> **WHAT IS EXPECTED**: Set down all the data again. Change nothing.

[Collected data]
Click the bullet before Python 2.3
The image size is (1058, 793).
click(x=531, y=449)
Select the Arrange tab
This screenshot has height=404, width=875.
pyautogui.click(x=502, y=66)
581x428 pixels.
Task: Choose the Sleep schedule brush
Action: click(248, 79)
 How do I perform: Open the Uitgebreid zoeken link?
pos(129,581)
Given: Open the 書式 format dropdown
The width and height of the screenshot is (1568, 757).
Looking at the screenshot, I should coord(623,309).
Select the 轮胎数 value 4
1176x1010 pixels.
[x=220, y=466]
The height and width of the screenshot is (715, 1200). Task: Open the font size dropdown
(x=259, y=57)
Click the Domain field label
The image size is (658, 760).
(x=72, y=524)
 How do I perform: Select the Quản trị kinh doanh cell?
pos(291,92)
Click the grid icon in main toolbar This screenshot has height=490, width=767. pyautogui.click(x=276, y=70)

> **REPLY**:
Click the bullet before Python 2.3
The image size is (1058, 793).
click(x=531, y=449)
Select the Arrange tab
This screenshot has height=404, width=875.
pyautogui.click(x=502, y=66)
581x428 pixels.
Task: Choose the Sleep schedule brush
Action: click(248, 79)
 How do I perform: Open the Uitgebreid zoeken link?
pos(129,581)
Given: Open the 書式 format dropdown
The width and height of the screenshot is (1568, 757).
Looking at the screenshot, I should coord(623,309).
Select the 轮胎数 value 4
1176x1010 pixels.
[x=220, y=466]
The height and width of the screenshot is (715, 1200). Task: Open the font size dropdown
(x=259, y=57)
Click the Domain field label
The image size is (658, 760).
(x=72, y=524)
 How do I perform: Select the Quản trị kinh doanh cell?
pos(291,92)
Click the grid icon in main toolbar This screenshot has height=490, width=767. pyautogui.click(x=276, y=70)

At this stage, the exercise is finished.